Jenny Han, author of To All The Boys, described in a New York Times op-ed piece last week attempts to whitewash the character of Lara Jean -- attempts that, thankfully for us, she resisted. "One producer said to me, as long as the actress captures the spirit of the character, age and race don't matter," said Han. "I said, well, her spirit is Asian-American."
And so, Lara Jean is the inspiring young female Asian-American protagonist that Han envisaged in a week in which we are blessed with inspiring young Asian-American female on-screen protagonists thanks to the US release of Crazy Rich Asians. She is the teen queen other young girls will look up to, and Condor will be rightly celebrated for making her shine.
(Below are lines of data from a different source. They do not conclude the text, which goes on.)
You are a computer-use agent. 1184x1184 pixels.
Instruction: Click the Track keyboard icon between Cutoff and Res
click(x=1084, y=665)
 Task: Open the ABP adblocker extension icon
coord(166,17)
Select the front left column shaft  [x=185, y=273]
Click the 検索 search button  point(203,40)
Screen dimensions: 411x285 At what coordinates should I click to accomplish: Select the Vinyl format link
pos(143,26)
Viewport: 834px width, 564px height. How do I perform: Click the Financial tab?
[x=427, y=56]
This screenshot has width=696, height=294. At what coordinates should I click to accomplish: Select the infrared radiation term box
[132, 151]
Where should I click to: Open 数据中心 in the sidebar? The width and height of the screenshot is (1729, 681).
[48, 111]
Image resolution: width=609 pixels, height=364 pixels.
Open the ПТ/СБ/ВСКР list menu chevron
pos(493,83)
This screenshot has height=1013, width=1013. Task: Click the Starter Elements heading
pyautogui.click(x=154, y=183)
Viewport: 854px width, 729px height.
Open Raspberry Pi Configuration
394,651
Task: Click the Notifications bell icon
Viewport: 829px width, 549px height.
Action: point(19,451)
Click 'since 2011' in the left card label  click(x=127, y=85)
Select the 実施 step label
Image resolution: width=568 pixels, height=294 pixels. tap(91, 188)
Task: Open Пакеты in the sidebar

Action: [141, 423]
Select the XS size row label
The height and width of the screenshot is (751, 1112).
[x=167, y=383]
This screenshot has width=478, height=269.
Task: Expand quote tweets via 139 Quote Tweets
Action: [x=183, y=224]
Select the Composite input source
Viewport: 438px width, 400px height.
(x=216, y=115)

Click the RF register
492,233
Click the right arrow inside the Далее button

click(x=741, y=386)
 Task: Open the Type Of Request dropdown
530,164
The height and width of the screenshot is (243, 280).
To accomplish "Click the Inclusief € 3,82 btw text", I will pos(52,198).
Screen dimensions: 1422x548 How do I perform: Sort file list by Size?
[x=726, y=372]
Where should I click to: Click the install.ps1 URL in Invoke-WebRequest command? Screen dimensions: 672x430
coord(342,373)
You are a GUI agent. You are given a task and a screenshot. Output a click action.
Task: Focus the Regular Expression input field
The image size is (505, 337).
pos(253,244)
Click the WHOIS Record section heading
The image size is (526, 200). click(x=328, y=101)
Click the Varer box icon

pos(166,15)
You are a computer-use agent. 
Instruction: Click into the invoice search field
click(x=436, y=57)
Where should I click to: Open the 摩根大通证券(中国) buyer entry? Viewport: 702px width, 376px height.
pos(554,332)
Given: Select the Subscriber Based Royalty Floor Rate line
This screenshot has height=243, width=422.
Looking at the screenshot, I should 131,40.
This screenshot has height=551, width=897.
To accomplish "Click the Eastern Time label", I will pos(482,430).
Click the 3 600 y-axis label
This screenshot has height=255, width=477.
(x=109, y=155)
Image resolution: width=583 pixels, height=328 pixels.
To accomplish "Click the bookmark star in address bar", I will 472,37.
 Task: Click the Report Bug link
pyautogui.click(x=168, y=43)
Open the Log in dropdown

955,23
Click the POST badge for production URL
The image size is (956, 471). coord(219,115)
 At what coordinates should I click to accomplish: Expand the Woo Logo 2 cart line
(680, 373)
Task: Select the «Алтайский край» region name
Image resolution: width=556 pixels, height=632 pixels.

The buzz around the movie is also perfect timing for Netflix, which really needs a win when it comes to high-school genre originals. Earlier this month the company released Insatiable, a show about an overweight girl who becomes thin, which has been widely derided for its tone-deaf body shaming, among other troubling things.
Before Insatiable was season two of teen-suicide drama 13 Reasons Why, which was received with few kind words and several warnings from mental-health charities. Even The Kissing Booth -- another, less scandalous Netflix Original teen summer rom-com -- relied heavily on romping from the get-go for its pizazz.
In context, it seems extraordinary that Netflix released something as vanilla and PG and unproblematic as To All The Boys I've Loved Before. And yet it did, and it is the best, most delightful, most memorable of the lot.
It makes you question everything you think you know about the necessary ingredients to make a compelling and popular high-school drama. Forget sex, drugs, hazing and suicide. Clearly all you need is young love deftly portrayed with sizzling on-screen chemistry and cute family dynamics that make you long for sisters to snuggle up with on a Saturday night whether you have them IRL or not -- all illustrated with a bright and breezy teal-heavy color palette.

Sisterhood and teal -- a winning rom-com combo.
NetflixThis isn't to overstate the impact To All The Boys I've Loved Before will likely have on the genre. It is more rom than com and it lacks the memorable zingers of classics like Clueless or Mean Girls. On the spectrum of human emotions it won't make you weep, neither will it make you lol, and it certainly won't make you rofl. But it will make you twinkly eyed and smiley, which in 2018 is something we could all use a little more of.